One wonders how much free beer was promised for Rice to appear, at around the same time in the late eighties, on a public access cable TV show called ‘Race and Reason’ hosted by Tom Metzger, founder of the activist group, White Aryan Resistance, and former Ku Klux Klan ‘grand dragon’ for the state of California. Here Rice includes himself and former collaborators Death in June and Current 93 as artists who are either “racialist oriented” or “moving more and more towards racialist stuff.” Metzger and co-host Tom Padgett suggest that electronic music is “intrinsically white” and that it doesn’t “play on the same wavelength as a lot of the, uh, minorities” and Rice nods sagely, “Yeah, that’s what I feel too.” Metzger even goes so far as to suggest that Rice and his friends could be spearheading “a new propaganda art form for white Aryans.”

“Yeah, yeah, I think so,” confirms Rice, adding that he believes “this music appeals to a certain core of people. There are people everywhere who feel not a part of anything else that’s going on around them.” Much as he said to me of himself.

It was around that time that Rice worked as a nightwatchman for a group of apartment buildings in San Francisco, patrolling from eleven at night to seven in the morning with a gun and a pair of handcuffs, waiting for an alarm to go off. In the course of the job, which is documented in his recent book, Twilight Man, Rice found himself exposed to “this whole apocalyptic side of San Francisco that most people weren’t. In the course of the book you can kind of see how I got into the mindset that I was in in the eighties because I just saw weirdness and violence and ugliness on a weekly basis. I really got to the point where I was in this Travis Bickle mindset.
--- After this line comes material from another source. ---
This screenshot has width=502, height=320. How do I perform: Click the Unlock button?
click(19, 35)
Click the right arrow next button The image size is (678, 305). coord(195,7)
Driving through the streets of San Francisco just scowling at it all: at the people vomiting blood into the gutter, and the people taking a shit on the sidewalk.” He laughs at this as he tells me about it.

 

“I don’t regret anything I’ve ever done.”

 

“Every once in a while it gets annoying to still hear about” some of the more controversial moments of his past, Boyd tells me. He struggles with his self-made image as a “professional asshole” even as his insistence that he puts a “premium on civility” is hard to square with some of the things he has said and some of the company he has kept. Still, unlike Tony Wakeford of Death in June and Sol Invictus, who in 2007 renounced his NF membership as “probably the worst decision of my life”, Rice remains unrepentant. “No,” he says, pausing dramatically for a quick hoof of snuff,  “I don’t regret anything I’ve ever done.”